[Stored records]
────
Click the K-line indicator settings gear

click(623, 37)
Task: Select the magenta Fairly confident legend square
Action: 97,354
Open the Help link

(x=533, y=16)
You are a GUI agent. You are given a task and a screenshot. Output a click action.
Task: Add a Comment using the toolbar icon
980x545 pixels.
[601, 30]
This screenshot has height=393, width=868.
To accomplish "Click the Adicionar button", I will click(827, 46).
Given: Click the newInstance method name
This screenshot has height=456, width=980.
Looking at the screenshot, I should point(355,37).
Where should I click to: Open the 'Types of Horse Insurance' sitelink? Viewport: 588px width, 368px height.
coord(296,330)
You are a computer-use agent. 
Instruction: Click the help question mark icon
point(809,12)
────
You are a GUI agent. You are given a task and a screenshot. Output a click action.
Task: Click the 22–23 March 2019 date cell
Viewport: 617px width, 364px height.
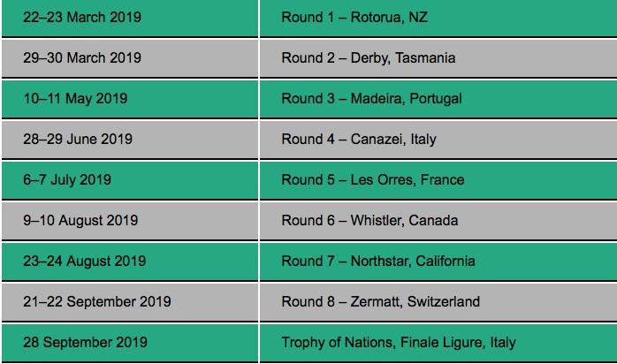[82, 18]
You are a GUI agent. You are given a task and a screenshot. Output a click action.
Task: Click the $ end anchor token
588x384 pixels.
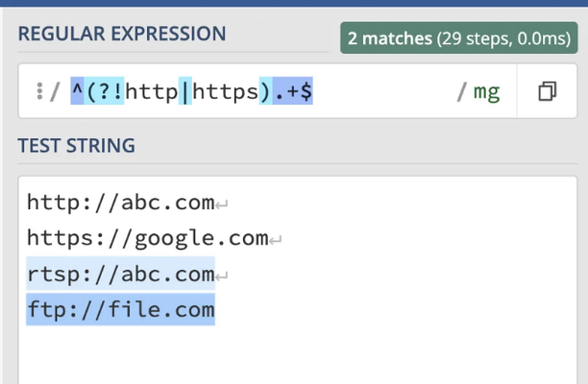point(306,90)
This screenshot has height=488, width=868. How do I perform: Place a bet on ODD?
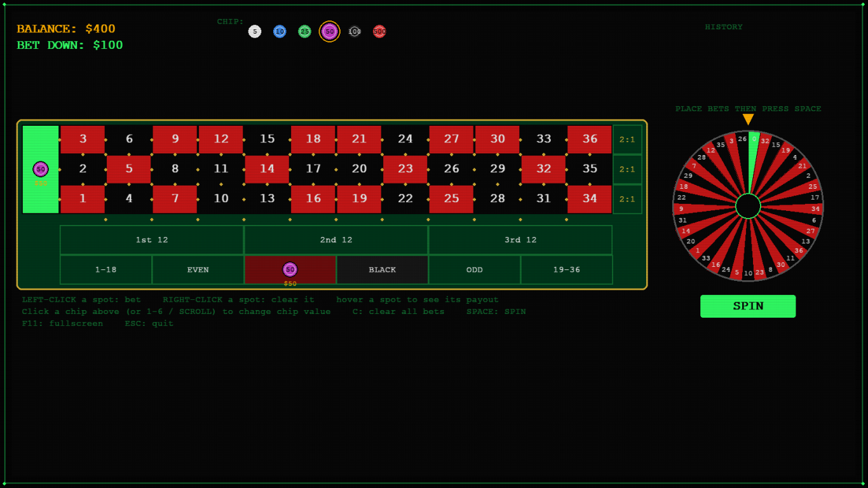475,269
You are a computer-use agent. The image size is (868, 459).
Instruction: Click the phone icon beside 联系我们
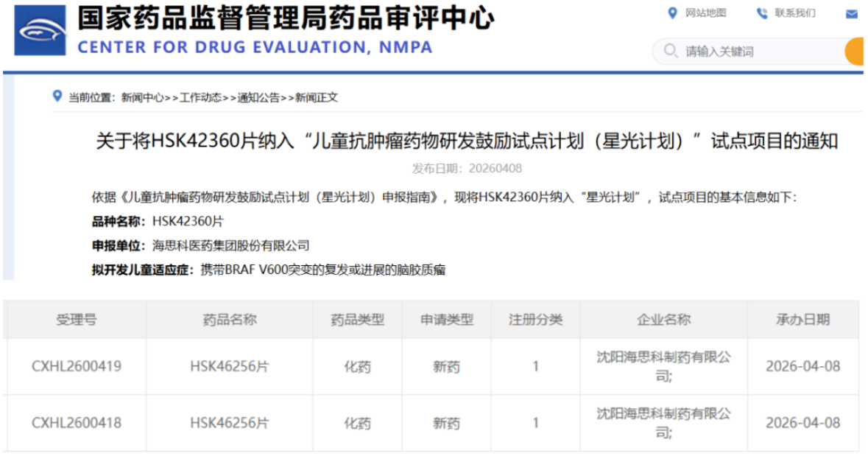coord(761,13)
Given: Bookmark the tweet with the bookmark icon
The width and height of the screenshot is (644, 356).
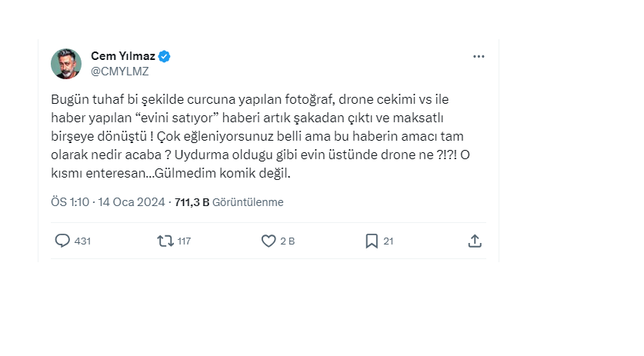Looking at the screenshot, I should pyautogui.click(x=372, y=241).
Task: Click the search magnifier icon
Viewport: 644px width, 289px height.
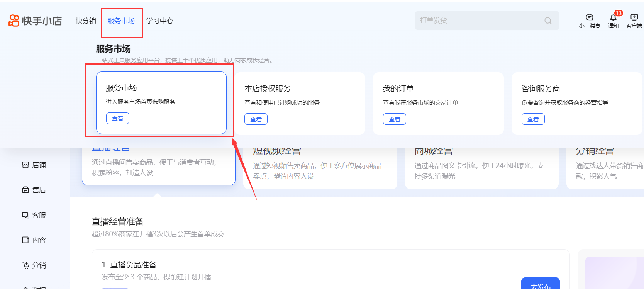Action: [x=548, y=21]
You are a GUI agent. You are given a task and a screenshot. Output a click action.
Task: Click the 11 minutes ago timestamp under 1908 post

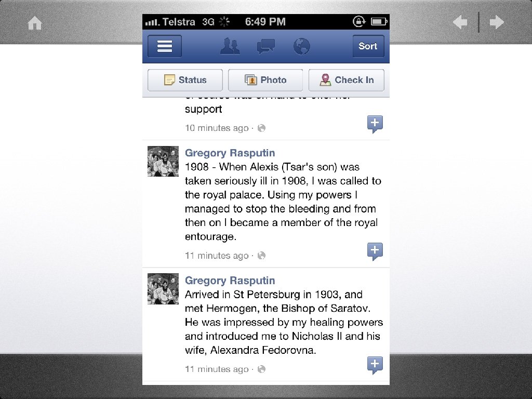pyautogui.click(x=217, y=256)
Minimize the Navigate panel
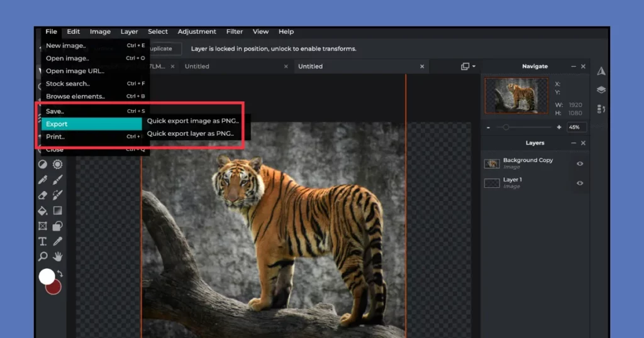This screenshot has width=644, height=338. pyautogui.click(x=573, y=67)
────
Where a line of the records holds the word "computer", copy that line.

You are a computer-use agent. 
You are a computer-use agent. The image size is (868, 459).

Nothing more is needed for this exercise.